中国語の漢字辞典にはなんと10万種を超える漢字が収録されているものがあるようなので、他の言語のことも考えるとその足りなさ加減がわかるかと思います。
そこで導入されたのがサロゲートペアという概念です。
これは2つのUnicode符号位置を連結させることで1つの文字を表現しようというもので、その拡張のために用意された領域が U+D800 ~ U+DFFF(前半 U+D800 〜 U+DBFF、後半 U+DC00 〜 U+DFFF)です。前半1024、後半1024個分領域がこれに当てられています。
前半 U+D800 〜 U+DBFF のどれかが出てきたら、後半 U+DC00 〜 U+DFFF のどれかが次に続くというルールにしておき、2つで1文字を表現するということに成功しました。

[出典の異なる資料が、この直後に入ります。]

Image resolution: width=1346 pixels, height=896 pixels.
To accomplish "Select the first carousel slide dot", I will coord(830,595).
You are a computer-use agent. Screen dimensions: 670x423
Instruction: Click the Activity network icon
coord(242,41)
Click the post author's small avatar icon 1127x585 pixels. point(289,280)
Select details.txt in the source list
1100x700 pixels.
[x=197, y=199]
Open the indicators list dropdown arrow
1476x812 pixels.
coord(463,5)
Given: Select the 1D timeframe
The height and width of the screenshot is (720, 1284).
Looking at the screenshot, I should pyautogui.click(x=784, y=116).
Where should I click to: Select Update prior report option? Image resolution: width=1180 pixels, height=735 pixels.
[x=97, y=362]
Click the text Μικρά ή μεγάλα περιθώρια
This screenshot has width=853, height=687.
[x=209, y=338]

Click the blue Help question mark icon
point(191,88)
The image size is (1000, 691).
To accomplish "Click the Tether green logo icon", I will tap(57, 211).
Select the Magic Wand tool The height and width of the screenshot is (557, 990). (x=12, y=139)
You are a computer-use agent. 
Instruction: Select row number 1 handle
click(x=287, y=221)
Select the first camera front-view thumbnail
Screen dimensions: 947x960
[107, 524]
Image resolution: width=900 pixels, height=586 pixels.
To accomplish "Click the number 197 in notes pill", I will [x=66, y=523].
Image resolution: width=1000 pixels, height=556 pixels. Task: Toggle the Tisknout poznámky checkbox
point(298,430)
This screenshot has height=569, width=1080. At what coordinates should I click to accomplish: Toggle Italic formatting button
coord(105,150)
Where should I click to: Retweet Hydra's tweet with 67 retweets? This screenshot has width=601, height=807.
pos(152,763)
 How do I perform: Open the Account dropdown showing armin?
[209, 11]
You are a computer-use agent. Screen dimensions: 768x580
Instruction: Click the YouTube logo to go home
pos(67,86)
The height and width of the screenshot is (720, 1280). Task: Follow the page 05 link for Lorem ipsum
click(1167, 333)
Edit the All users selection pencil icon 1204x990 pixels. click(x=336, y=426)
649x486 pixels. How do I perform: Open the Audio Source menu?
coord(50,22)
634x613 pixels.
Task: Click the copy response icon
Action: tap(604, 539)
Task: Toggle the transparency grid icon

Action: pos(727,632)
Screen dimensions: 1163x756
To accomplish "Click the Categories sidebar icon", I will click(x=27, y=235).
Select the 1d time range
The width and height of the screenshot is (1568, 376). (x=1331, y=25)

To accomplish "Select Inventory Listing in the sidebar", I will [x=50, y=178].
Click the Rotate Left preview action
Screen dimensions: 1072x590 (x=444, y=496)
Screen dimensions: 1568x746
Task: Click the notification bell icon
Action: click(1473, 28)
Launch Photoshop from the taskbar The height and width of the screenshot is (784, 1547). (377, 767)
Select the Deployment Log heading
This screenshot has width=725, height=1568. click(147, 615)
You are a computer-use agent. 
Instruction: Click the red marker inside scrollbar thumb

組み合わせの数を考えると、$1024 * 1024 = 1048576$ の数だけ表現できる文字種が増えたことになります。
追加された100万余りの領域として、U+010000 ~ U+10FFFF が新たに追加面として定義されました。
実装
さて、では実際にどうやって絵文字を判定するかということで、絵文字がUnicode上のある特定の領域にまとまっていればまとまっていればその範囲の文字が含まれているかどうかを判定すればよいなと考えました。
そこで追加面の領域に注目してみると、ここに収録されている文字は古代文字や絵文字、基本多言語面に入りきらなかった漢字などということになっています。
ので、日常的にはあまり使われることのない追加面の文字、つまりサロゲートペアで表現される文字を全て弾いてしまおうということにしました(雑…
基本多言語面にも記号などは含まれているのですが、まあそれはいいとしてサロゲートペアを弾こうと…
以下がそれを判定するために用意したメソッドです。
public static boolean isSurrogate(String text) {
for (int i = 0; i < text.length(); i++) {
char c = text.charAt(i);
if (Character.isHighSurrogate(c) || Character.isLowSurrogate(c)) {
return true;
}
}
return false;
}
与えられたStringを前から1文字ずつ確認しています。
便利なことに、Charcterクラスに判定のためのメソッドが用意されていました。
public static final char MIN_HIGH_SURROGATE = '\uD800';
public static final char MAX_HIGH_SURROGATE = '\uDBFF';
public static final char MIN_LOW_SURROGATE = '\uDC00';
public static final char MAX_LOW_SURROGATE = '\uDFFF';
public static boolean isHighSurrogate(char ch) {
return (MIN_HIGH_SURROGATE <= ch && MAX_HIGH_SURROGATE >= ch);
}
public static boolean isLowSurrogate(char ch) {
return (MIN_LOW_SURROGATE <= ch && MAX_LOW_SURROGATE >= ch);
}
char配列、StringクラスおよびStringBufferクラスではUTF-16表現が使われいるので、このような実装になっていることが理解できるかと思います。
以上、門外漢なりに文字コードについて勉強したことをまとめてみましたが、ホントはもっと考慮しないといけない点があったかもしれません。その点に関しては必要性が判明した時にまたやってみようかと。